Web page parsing and crawler production enthusiasm has not been reduced today with the open-source simple_html_dom.php analytic framework made a crawler:
Find (' a ') as $e) {$f = $e->href;//if ($f [10]== ': ') continue;if ($f [0]== '/') $f = ' http://www.baidu.com '. $f;// Completion the Urlif ($f [4]== ' s ') continue;//if the URL is "https://" continue (the simple_html_dom might can ' t prase the HT tps://URL) if (Stripos ($f, "Baidu") ==false) continue;//if The URL not in this website continue echo $f. '
'; $tmp [$cun ++]= $f; Save the URLs into Array}foreach ($tmp as $r)//dig the URLs in $tmp []{$html 2=file_get_html ($r);//redo the Stepforeach ($ Html2->find (' a ') as $a) {$u = $a->href;if ($u [0]== '/') $u = ' http://www.baidu.com '. $u; if ($u [4]== ' s ') continue;if ( Stripos ($u, "Baidu") ==false) Continue;echo $u. '
';} $html 2=null;}? >
And then there's always a Fatal error: Call to a member function find () on a non-object in D:\xampp\htdocs\html\inde x.php on the line 21 warning after communicating with the seniors corrected a lot of minor mistakes but this is still not a solution. I hope the great God can enlighten me.

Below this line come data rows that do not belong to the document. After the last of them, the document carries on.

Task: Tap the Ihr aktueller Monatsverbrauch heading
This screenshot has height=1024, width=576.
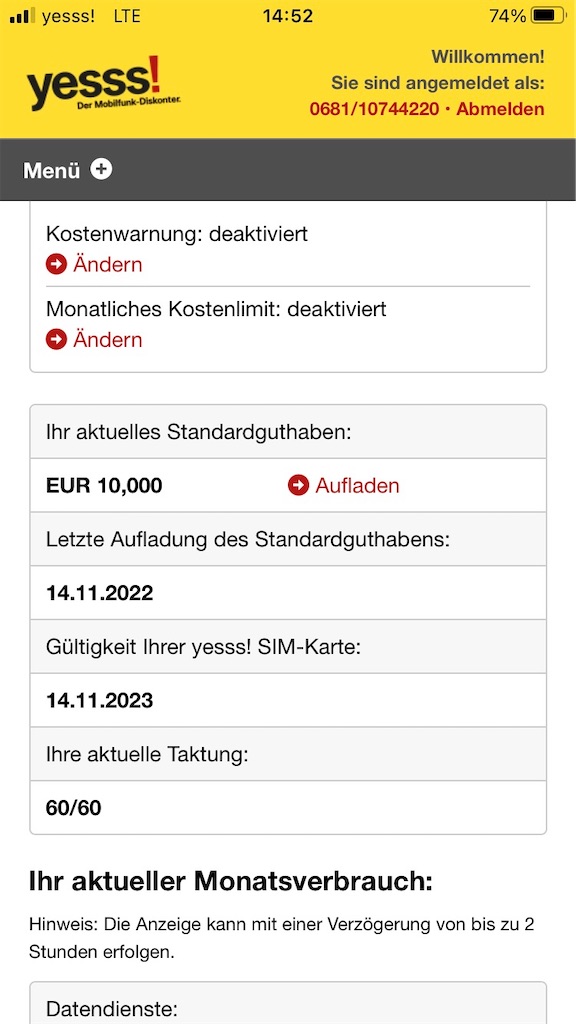Action: tap(231, 881)
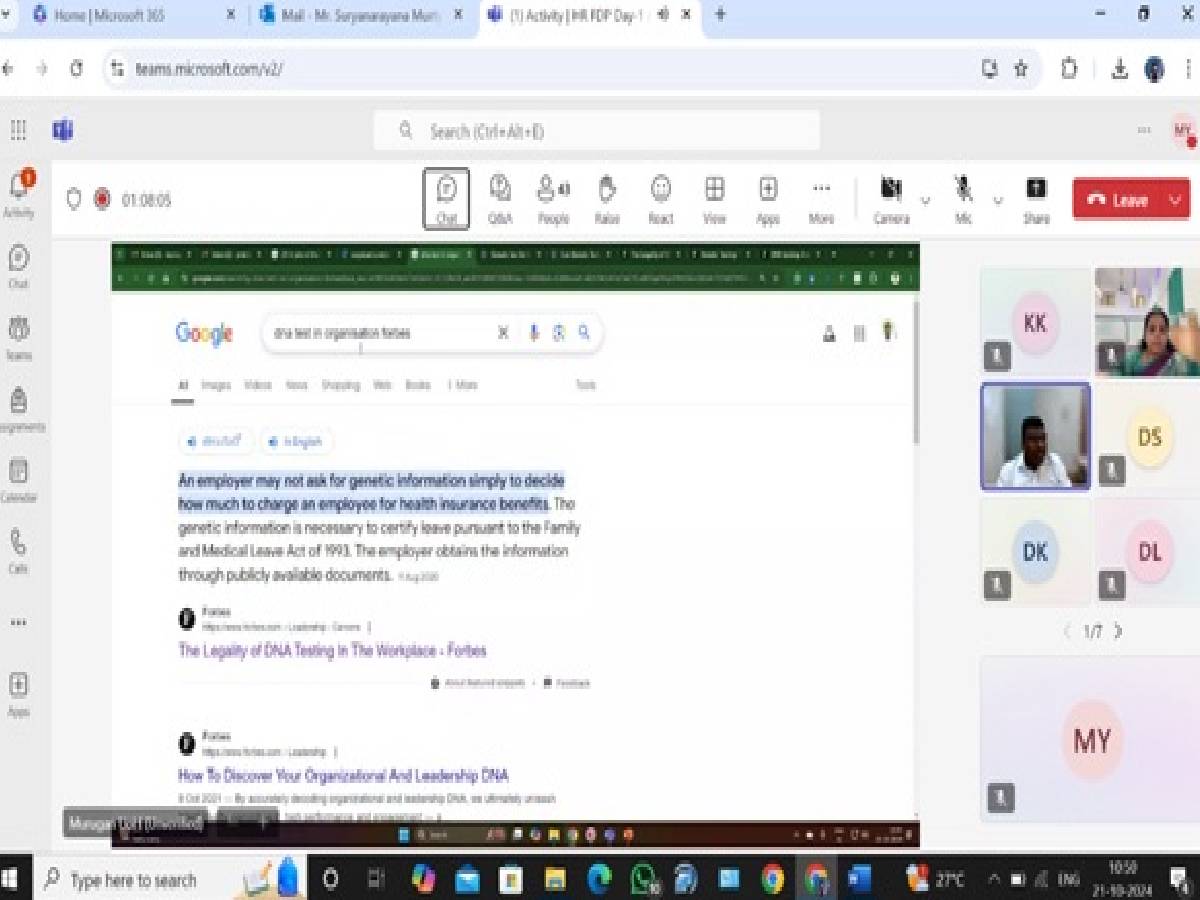Open the View layout options
The height and width of the screenshot is (900, 1200).
tap(714, 198)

---------------------Split Line---------------------
Simple_html_dom Download:
Https://github.com/Ph0enixxx/simple_html_dom
= = home computer cannot use Git4win
The above describes the PHP self-made based on Simple_html_dom crawler a v1.0, including the aspects of the content, I hope that the PHP tutorial interested in a friend helpful.